• _STATED EXERCISE_
Render the items below as a numbered list, leaving out any blank lines.

• _PROVIDED ENTRIES_
--- start ---

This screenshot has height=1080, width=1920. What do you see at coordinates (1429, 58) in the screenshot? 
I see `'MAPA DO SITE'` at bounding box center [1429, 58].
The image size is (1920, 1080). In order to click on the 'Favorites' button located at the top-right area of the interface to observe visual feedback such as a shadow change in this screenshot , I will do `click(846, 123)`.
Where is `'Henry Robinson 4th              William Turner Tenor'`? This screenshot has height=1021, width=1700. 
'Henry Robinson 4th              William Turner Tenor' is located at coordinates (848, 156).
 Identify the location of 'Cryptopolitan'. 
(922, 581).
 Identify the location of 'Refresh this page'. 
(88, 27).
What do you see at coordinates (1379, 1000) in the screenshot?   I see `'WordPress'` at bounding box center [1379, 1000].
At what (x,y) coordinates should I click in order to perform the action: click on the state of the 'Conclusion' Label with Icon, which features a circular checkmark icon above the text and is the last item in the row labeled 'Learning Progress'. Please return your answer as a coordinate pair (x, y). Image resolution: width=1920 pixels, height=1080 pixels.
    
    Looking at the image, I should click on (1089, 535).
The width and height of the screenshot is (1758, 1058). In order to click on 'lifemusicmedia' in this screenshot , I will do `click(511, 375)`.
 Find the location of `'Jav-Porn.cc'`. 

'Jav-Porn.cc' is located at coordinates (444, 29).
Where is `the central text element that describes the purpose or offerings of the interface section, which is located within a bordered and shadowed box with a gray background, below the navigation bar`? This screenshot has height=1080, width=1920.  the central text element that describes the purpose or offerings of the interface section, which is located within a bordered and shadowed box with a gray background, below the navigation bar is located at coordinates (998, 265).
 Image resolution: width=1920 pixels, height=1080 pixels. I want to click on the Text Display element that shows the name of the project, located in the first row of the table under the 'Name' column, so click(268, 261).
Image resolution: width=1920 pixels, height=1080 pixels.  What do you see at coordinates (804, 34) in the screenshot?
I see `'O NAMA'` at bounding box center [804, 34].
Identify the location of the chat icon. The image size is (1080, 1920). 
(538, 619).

--- end ---

• _TASK RESULT_
1. This screenshot has height=1080, width=1920. What do you see at coordinates (1429, 58) in the screenshot? 
2. I see `'MAPA DO SITE'` at bounding box center [1429, 58].
3. The image size is (1920, 1080). In order to click on the 'Favorites' button located at the top-right area of the interface to observe visual feedback such as a shadow change in this screenshot , I will do `click(846, 123)`.
4. Where is `'Henry Robinson 4th              William Turner Tenor'`? This screenshot has height=1021, width=1700. 
5. 'Henry Robinson 4th              William Turner Tenor' is located at coordinates (848, 156).
6.  Identify the location of 'Cryptopolitan'. 
7. (922, 581).
8.  Identify the location of 'Refresh this page'. 
9. (88, 27).
10. What do you see at coordinates (1379, 1000) in the screenshot?   I see `'WordPress'` at bounding box center [1379, 1000].
11. At what (x,y) coordinates should I click in order to perform the action: click on the state of the 'Conclusion' Label with Icon, which features a circular checkmark icon above the text and is the last item in the row labeled 'Learning Progress'. Please return your answer as a coordinate pair (x, y). Image resolution: width=1920 pixels, height=1080 pixels.
12.     Looking at the image, I should click on (1089, 535).
13. The width and height of the screenshot is (1758, 1058). In order to click on 'lifemusicmedia' in this screenshot , I will do `click(511, 375)`.
14.  Find the location of `'Jav-Porn.cc'`. 
15. 'Jav-Porn.cc' is located at coordinates (444, 29).
16. Where is `the central text element that describes the purpose or offerings of the interface section, which is located within a bordered and shadowed box with a gray background, below the navigation bar`? This screenshot has height=1080, width=1920.  the central text element that describes the purpose or offerings of the interface section, which is located within a bordered and shadowed box with a gray background, below the navigation bar is located at coordinates (998, 265).
17.  Image resolution: width=1920 pixels, height=1080 pixels. I want to click on the Text Display element that shows the name of the project, located in the first row of the table under the 'Name' column, so click(268, 261).
18. Image resolution: width=1920 pixels, height=1080 pixels.  What do you see at coordinates (804, 34) in the screenshot?
19. I see `'O NAMA'` at bounding box center [804, 34].
20. Identify the location of the chat icon. The image size is (1080, 1920). 
21. (538, 619).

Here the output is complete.